If you want to double‑check, open Settings and review Siri & Search permissions, on‑screen learning options, and Apple Intelligence entries. You can limit which apps Siri can act in and prune any data used for on‑device understanding. It’s worthwhile to tune once, then enjoy the benefits without thinking about it again.
A quick setup checklist to try it today
Everything below takes only a few minutes and shows off the range of what’s now possible. Do these steps once, then weave the features into your everyday habits. You’ll feel the difference by the end of the day.
- Update to iOS 18 on an iPhone 15 Pro or newer; confirm U.S. English if features aren’t appearing.
- In Settings, enable Apple Intelligence options and allow Siri to use on‑screen content.
- In Mail or Notes, select text and try Rewrite, Proofread, and Summarize on something you’ll send.
- Ask Siri to “Summarize this web page and save notes,” then follow up with a second request using context.
- Open Photos, search with a detailed phrase, and clean up a small distraction in a favorite picture.
- In Messages, create a Genmoji that matches a friend’s personality and pin it for quick use.

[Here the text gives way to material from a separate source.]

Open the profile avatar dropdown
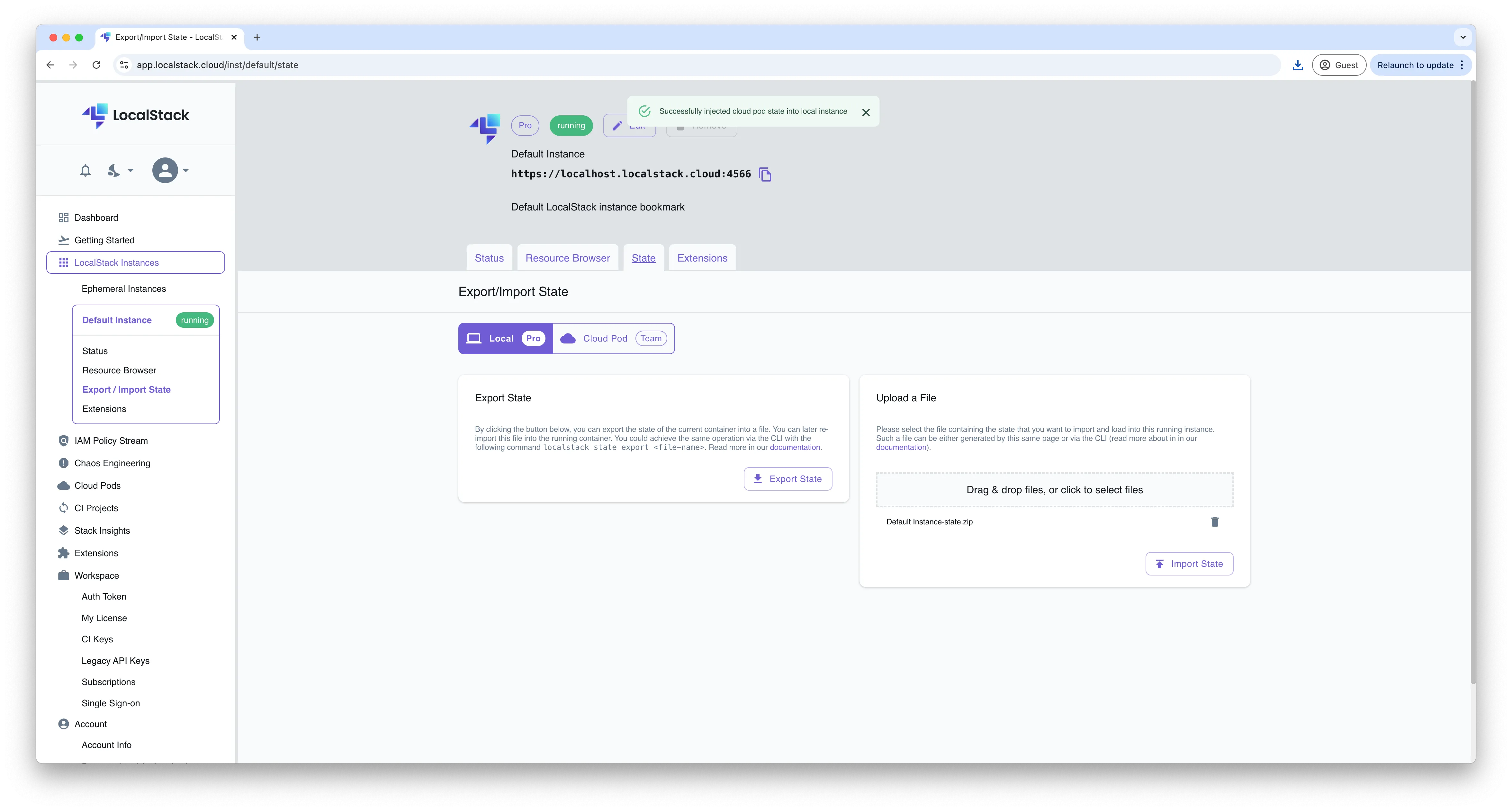This screenshot has width=1512, height=811. (x=165, y=170)
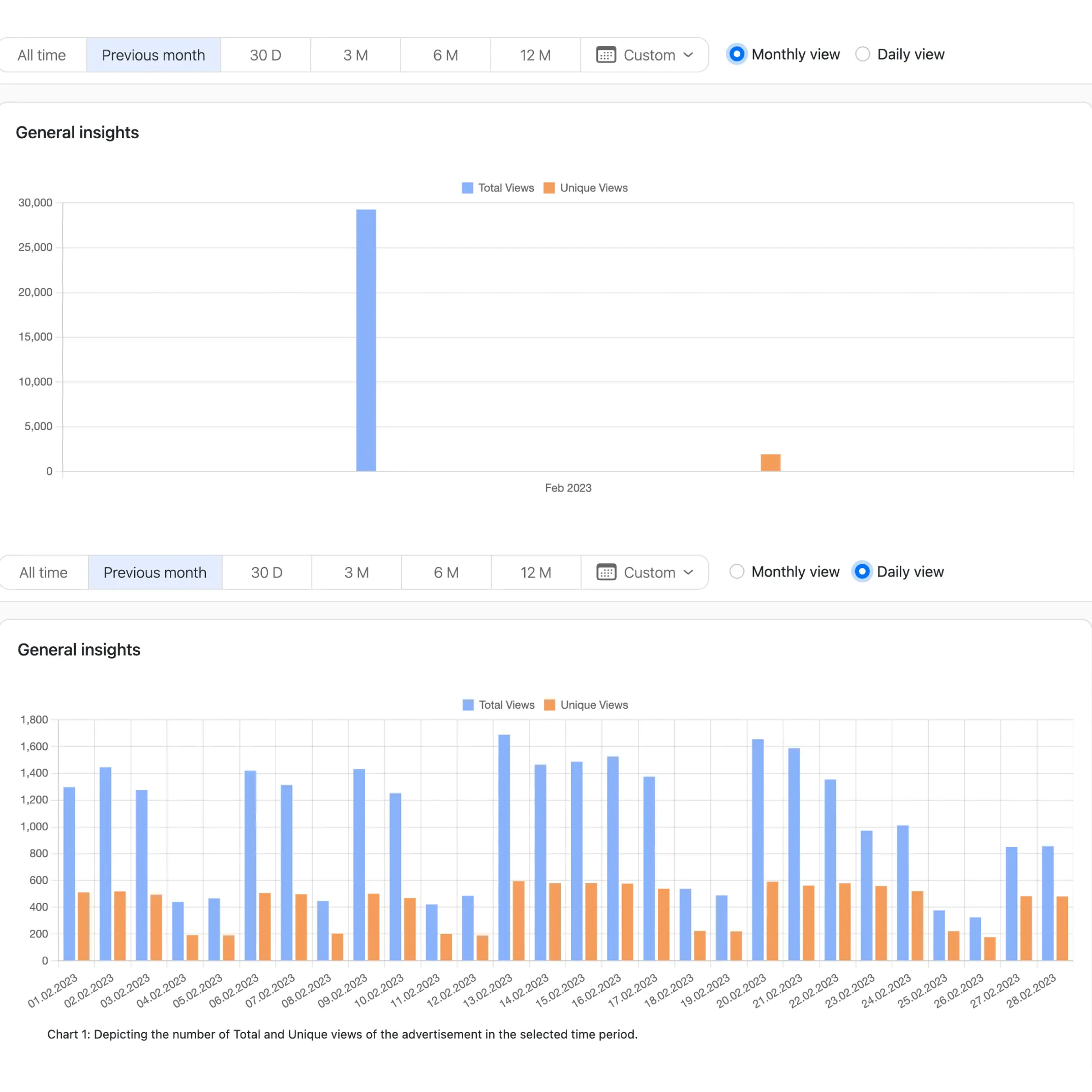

- Record a short meeting in Notes, generate a transcript, and make a one‑paragraph summary.
The promise of AI only matters if it helps right now, in the middle of a busy day. Apple Intelligence does that by tucking power into familiar corners—text selection, Photos edits, the Siri prompt you already use. If you’ve been curious about Apple’s New AI Features for iPhone: What You Can Do Now, start with one or two of the ideas above. Chances are you’ll keep going, not because it’s flashy, but because it quietly saves you time where it counts.